S'attaquer au véritable antisémitisme, dont le foyer naturel est la droite fasciste, saperait leur alliance espérée avec leurs « collègues » républicains dans le soutien bipartisan à l'augmentation de l'aide militaire américaine à l'Ukraine, à l'implication directe des troupes de l'OTAN dans ce conflit et à de nouvelles subventions massives pour Israël en tant que fer de lance militaire de l'intervention impérialiste au Moyen-Orient.

En outre, par leur silence sur l'antisémitisme réel, ils ouvrent la voie aux fascistes pour exploiter l'échec évident du système capitaliste et de ses deux partis, républicains comme démocrates, à organiser une réponse sérieuse et énergique au nombre croissant de catastrophes météorologiques, alimentées par le changement climatique.

Les millions de personnes piégées dans des catastrophes comme Helene et Milton, subissant des privations soudaines et massives, perdant leurs maisons et leurs biens même s'ils parviennent à survivre, peuvent voir la disparité entre les besoins sociaux et l'aide apportée par les gouvernements fédéral et des États. Ils peuvent constater l'indifférence manifeste des hauts responsables gouvernementaux – présidents, gouverneurs, membres du cabinet – qui déversent des milliards dans la guerre et les subventions aux entreprises, tout en offrant une aide dérisoire à ceux qui ont été dévastés par les tempêtes. Les fascistes proposent un bouc émissaire pour cette dévastation sociale, et Trump cherche à exploiter la crise pour retourner à la Maison-Blanche.

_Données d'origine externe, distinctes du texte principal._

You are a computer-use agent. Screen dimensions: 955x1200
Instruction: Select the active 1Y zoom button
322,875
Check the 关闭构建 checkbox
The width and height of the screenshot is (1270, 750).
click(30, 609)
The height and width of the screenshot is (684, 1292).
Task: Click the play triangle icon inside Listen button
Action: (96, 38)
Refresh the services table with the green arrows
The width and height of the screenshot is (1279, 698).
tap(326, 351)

Une véritable solution à la guerre, aux inégalités sociales et à la destruction de l'environnement naturel ne peut voir le jour qu'à travers une lutte contre la cause première : le système de profit capitaliste. Cela nécessite une mobilisation politique indépendante de la classe ouvrière en tant que force internationale, basée sur le programme de la révolution socialiste mondiale.